Rajaratnam Lives Like King, Fired Worker Says

     HARTFORD (CN) – Raj Rajaratnam’s limousine driver sued the imprisoned inside trader, claiming Rajaratnam demanded from prison that the driver assist him in criminal activities, and fired him for refusing.
     Peter Malaszuk sued Rajaratnam, his wife Asha Pablo, and the new company she formed, Synamon Management Group, in Federal Court, on June 20. He seeks punitive damages for whistleblower violations, wrongful firing, and wages and overtime wages due.
     Rajaratnam, 57, is serving an 11-year federal sentence for conspiracy and securities fraud, and was fined, civilly and criminally, more than $150 million. A billionaire, he led one of the biggest inside-trading rings in history through his Galleon Group.
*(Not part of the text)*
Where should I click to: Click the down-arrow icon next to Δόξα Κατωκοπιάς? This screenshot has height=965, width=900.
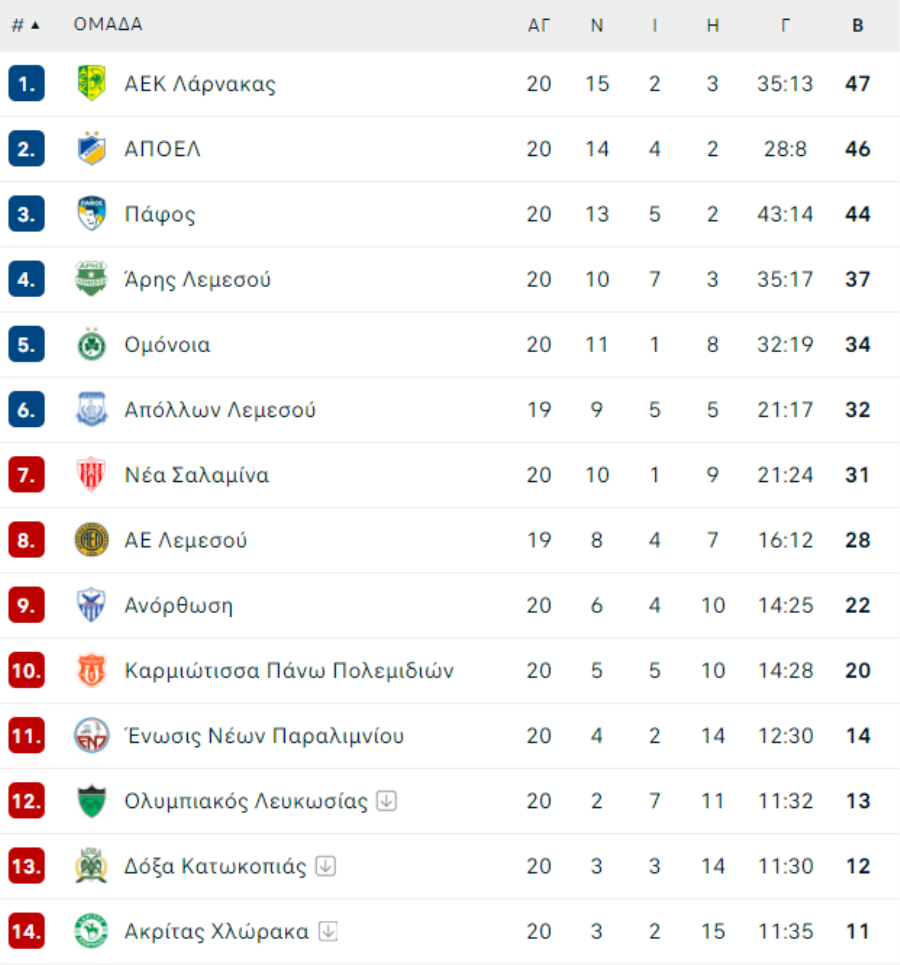[x=326, y=866]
Since January 2013 he has been serving his time at the Federal Medical Center, Devens, in Ayer, Mass., a prison for inmates who need long-term medical or medical health care.
     Malaszuk claims he worked for Rajaratnam for 15 years as a driver and caretaker of his estate in Greenwich, Conn.
     “Mr. Rajaratnam and the other defendants terminated Mr. Malaszuk because Mr. Malaszuk complained about Mr. Rajaratnam’s continuous violations of federal criminal laws while Mr. Rajaratnam was serving his 11-year prison sentence,” the complaint states.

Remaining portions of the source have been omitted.